Sanford Wallace is accused of allegedly using half a million phished Facebook accounts to send 27 million spam messages in 2008 and 2009. He was indicted on July 6, but only voluntarily turned himself to the Federal Bureau of Investigation on Aug. 4. The indictment was made public after Wallace turned himself in.
He was charged with multiple counts of fraud, three counts of intentional damages to a protected computer and two counts of criminal contempt. If convicted on all counts Wallace could serve anywhere form 16 to 40 years in prison and pay $2 million in fines.
In his latest spam operation, Wallace allegedly created posts on victims’ Facebook walls to drive traffic to affiliate marketing companies, according to the indictment. The affiliate marketing companies pay their members by the number of clicks they deliver. Wallace evaded Facebook’s spam filters and sent spam messages to user inboxes on the social networking site. Users clicking on the link were sent to a malicious Website which phished their login credentials. He allegedly wrote a script which did all the work, the court papers said.

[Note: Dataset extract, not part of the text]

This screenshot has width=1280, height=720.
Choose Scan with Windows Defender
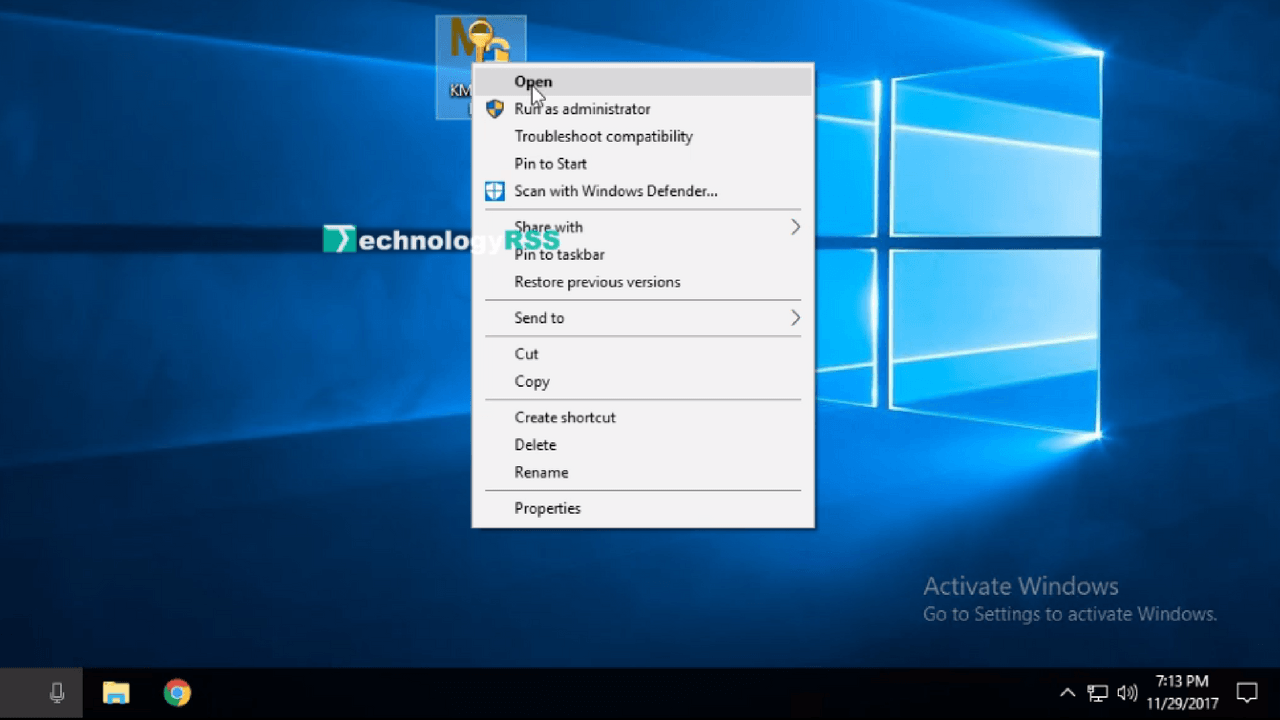(615, 191)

Facebook has a big problem with malicious applications on the site that send spam in response to updates users post on their walls. The spam asks users to fill out fake surveys and redirects users to sites with malware. Sophos researchers list details of the latest Facebook scams almost every day on the NakedSecurity blog.
Wallace, released Aug. 4 on a $100,000 bond, is set to appear in the United States District Court for the Northern District of California in San Jose on Aug. 22.

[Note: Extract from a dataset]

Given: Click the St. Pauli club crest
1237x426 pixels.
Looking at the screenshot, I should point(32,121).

Since forming Cyber Promotions in 1995, Wallace has faced civil lawsuits under the federal CAN-SPAM Act from social networking sites MySpace and Facebook. He used similar phishing tactics that he used on Facebook on MySpace users as well. The judgments from those cases totaled nearly $950 million in damages. After Facebook won its lawsuit in October, the case was then referred to the United States Attorney for possible criminal charges.

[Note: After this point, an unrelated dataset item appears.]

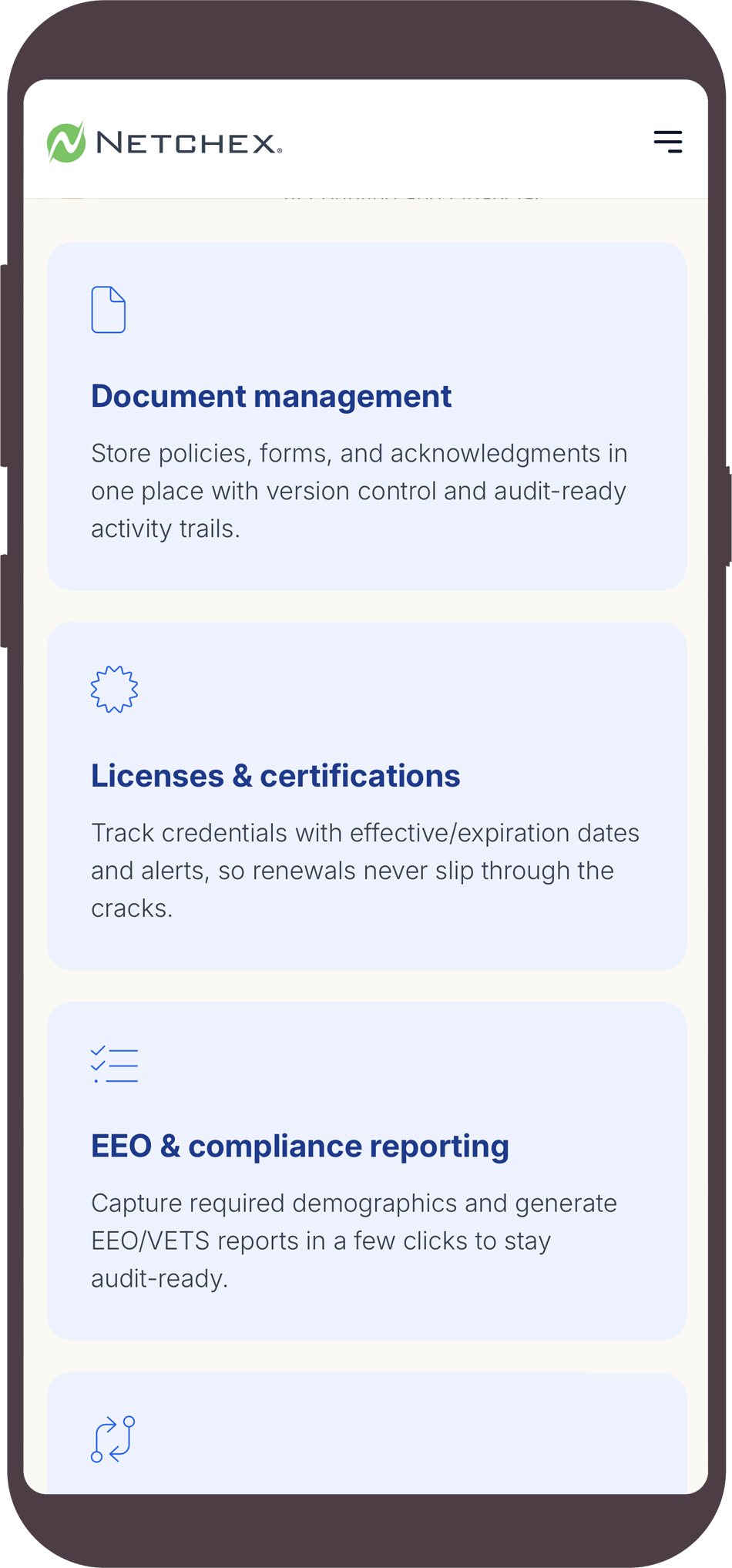Click the 'Track credentials' description paragraph
The height and width of the screenshot is (1568, 732).
[364, 871]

Even though he was banned from Facebook as part of the lawsuit, he created a profile in January under the name David Sinful-Saturdays Wallace, according to the indictment which also charged Wallace of contempt of court for logging into the account in April while on a Virgin Airways flight in 2009.
“We applaud the efforts of the U.S. Attorney’s Office and the FBI to bring spammers to justice and will continue to pursue and support both civil and criminal consequences for spammers and others who attempt to harm Facebook or the people who use our service,” Facebook said in a statement, noting that Wallace “now faces serious jail time for this illegal conduct.”
Wallace and Cyber Promotions may have sent as many as 30 million junk emails a day in the 1990s. Before that he was best known for sending out “junk faxes.” His tactics earned him nicknames “Spamford” and “spam king.”
Wallace has also been previously fined $5 million by the Federal Trade Commission for infecting victims’ computers with spyware and then selling users a $30 program to remove it. In May 2006, Wallace and his other company Smartbot.net were ordered by a federal court to turn over $4.1 million. He was banned from AOL, CompuServe and Concentric Networks at one point for his spam activities.